Believe it or not, back in 2011 the United States Congress was entangled in a public spat regarding the debt ceiling. (I know, nothing so far seems unprecedented, other than the J6 reference.) Also back then, there wasn’t a massive selloff in U.S. Treasuries. So, investors should not expect a mass exodus, or rerating of the U.S. paper because of this report either. That’s partially due to the sheer volume of assets held across the world that are either denominated in USD or are Treasuries themselves. Being the world’s reference currency carries a bigger weight than an arbitrary credit rating. We think there are factors that not only us, but many others across the global market are focused on when it comes to the attractiveness of U.S. debt within a portfolio.
Here’s a few:
First, it is a belated acknowledgment of actual capital markets conditions. The chart below shows how 1-month Treasury bills have traded this year. In a world where Treasuries are supposed to be risk free assets, this shortest maturity obligation should be the safest paper on the planet.
[4] Chart provided by FRED, as of 8/2/2023.
And yet, Treasuries failed in that role earlier this year. As the April-May debt ceiling debate unfolded, 1-months went from 4.5% to 3.4%, and then to 6.0%. Once there was a deal, they fell from 6.0% to 5.3% in one day. That tells us markets place non-zero odds on a technical default, essentially saying Treasuries are not absolutely risk free.
Second, US Treasuries haven’t been the world’s “safest” securities since 2009 (German bunds hold that title), and there hasn’t been too much of a signal from the actual economy that it’s mattered. The following chart shows the difference between German 10-years and US 10-years. German yields have been consistently lower since the end of the 2008 – 2009 Financial Crisis and Great Recession. And yet … Since 2010, the German economy has grown by 19 percent in real terms, while the US economy has grown by 32 percent over the same period. Yes, deficit spending has helped the American economy a lot. But it is the sustainability of those deficits and the market’s pricing of Treasury paper that matters, not credit ratings per se.
[5] Chart provided by FRED, as of 8/2/2023.
Third, we worry a lot more about productivity growth than debt ratings when it comes to longer run US equity returns and debt service expense.
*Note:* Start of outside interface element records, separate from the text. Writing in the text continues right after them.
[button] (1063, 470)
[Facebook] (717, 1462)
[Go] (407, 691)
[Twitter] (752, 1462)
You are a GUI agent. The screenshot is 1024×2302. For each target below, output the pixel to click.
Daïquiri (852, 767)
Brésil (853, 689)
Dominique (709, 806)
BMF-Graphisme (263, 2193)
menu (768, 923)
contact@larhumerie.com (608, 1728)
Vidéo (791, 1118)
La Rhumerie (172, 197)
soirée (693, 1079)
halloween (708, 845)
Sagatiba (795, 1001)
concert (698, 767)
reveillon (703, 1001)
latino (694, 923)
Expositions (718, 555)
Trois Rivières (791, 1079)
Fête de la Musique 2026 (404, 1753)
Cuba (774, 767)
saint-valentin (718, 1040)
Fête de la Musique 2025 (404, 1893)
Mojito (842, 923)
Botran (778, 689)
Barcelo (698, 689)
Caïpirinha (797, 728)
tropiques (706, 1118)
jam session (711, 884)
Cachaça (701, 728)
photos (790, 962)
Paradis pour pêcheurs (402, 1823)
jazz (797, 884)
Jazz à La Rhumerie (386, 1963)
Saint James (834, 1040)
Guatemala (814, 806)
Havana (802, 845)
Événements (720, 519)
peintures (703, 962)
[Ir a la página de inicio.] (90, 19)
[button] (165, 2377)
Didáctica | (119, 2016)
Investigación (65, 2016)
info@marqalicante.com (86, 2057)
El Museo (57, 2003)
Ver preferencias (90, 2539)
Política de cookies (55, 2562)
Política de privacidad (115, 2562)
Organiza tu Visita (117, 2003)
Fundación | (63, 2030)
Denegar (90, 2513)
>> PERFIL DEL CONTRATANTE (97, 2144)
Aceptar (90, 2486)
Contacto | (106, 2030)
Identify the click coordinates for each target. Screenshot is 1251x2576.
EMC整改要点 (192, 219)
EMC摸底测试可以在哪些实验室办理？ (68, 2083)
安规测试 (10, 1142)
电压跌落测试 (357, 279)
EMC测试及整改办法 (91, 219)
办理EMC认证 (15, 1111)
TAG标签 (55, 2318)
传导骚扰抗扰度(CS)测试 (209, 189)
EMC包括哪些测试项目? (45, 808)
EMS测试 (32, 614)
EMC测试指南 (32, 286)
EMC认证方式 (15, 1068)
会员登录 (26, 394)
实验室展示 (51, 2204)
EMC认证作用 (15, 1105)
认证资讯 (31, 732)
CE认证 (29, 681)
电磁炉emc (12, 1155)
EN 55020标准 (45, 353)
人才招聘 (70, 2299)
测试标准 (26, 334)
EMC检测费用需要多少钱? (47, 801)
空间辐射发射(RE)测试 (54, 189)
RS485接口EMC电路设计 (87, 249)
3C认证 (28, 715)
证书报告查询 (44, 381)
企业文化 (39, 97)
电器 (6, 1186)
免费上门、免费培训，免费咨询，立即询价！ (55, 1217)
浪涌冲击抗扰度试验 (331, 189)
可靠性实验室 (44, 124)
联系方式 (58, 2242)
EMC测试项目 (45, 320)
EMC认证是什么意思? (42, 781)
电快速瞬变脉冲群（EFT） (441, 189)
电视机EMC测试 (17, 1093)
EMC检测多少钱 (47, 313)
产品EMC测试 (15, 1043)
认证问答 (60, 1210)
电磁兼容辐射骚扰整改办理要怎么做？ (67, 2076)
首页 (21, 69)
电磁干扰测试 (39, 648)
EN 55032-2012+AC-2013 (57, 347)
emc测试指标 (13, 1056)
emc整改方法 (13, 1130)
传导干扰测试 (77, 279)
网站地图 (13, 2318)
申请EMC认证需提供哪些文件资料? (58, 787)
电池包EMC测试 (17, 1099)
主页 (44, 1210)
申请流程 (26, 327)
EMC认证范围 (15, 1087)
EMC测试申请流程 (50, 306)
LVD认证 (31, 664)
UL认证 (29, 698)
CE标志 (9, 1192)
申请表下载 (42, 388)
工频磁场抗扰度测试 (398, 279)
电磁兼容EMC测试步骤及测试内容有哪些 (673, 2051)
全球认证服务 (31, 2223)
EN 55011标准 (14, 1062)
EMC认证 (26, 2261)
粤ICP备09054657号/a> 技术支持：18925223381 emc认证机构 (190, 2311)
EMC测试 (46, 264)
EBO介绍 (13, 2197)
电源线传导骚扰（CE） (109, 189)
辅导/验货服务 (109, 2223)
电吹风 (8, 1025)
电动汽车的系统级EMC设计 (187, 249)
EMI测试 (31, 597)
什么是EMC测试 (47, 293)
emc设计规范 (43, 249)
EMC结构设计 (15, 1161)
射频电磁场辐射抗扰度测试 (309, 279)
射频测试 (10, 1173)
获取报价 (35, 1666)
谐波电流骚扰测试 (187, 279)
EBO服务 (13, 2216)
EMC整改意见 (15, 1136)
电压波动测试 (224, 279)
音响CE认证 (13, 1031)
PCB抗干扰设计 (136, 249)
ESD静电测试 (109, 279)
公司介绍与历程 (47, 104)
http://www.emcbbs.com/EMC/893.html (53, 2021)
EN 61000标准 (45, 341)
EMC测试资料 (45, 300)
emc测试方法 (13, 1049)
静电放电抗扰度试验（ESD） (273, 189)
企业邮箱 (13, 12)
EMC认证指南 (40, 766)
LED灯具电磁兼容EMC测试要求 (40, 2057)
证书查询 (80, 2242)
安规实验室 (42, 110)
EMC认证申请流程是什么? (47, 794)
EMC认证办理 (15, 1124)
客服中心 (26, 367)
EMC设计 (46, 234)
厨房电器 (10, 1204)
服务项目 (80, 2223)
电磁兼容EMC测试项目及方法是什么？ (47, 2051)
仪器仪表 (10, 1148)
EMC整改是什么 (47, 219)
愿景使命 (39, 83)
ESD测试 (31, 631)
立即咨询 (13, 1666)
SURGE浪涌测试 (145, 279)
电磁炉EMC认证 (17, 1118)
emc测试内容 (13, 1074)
Output/worker is important to both corporate profits and America’s ability to comfortably service its financial obligations. With population growth of less than 1 percent, increasing productivity is now the primary driver of earnings/wage growth and tax revenues. As the following chart of 10-year compounding rates for US productivity shows, the last decade has been exceptionally bad. It needs to improve, or there will certainly be more US government debt downgrades in the future.
[6] Data provided by FRED, as of 8/2/2023.
Fitch’s downgrade reflects a reality that investors have already learned to accept so, while the initial equity market response was negative, it does not add anything new to the discussion. US equity markets are already on unsteady ground and could continue to be so for another month or two. This just so happens to be a seasonally weak point of the year, as well as the four-year presidential cycle the markets manage to respect coincidentally enough. We shouldn’t be too surprised if we see the market take a bit of a breather from here, and perhaps consolidate and retest some moving average before the summer vacation periods are through.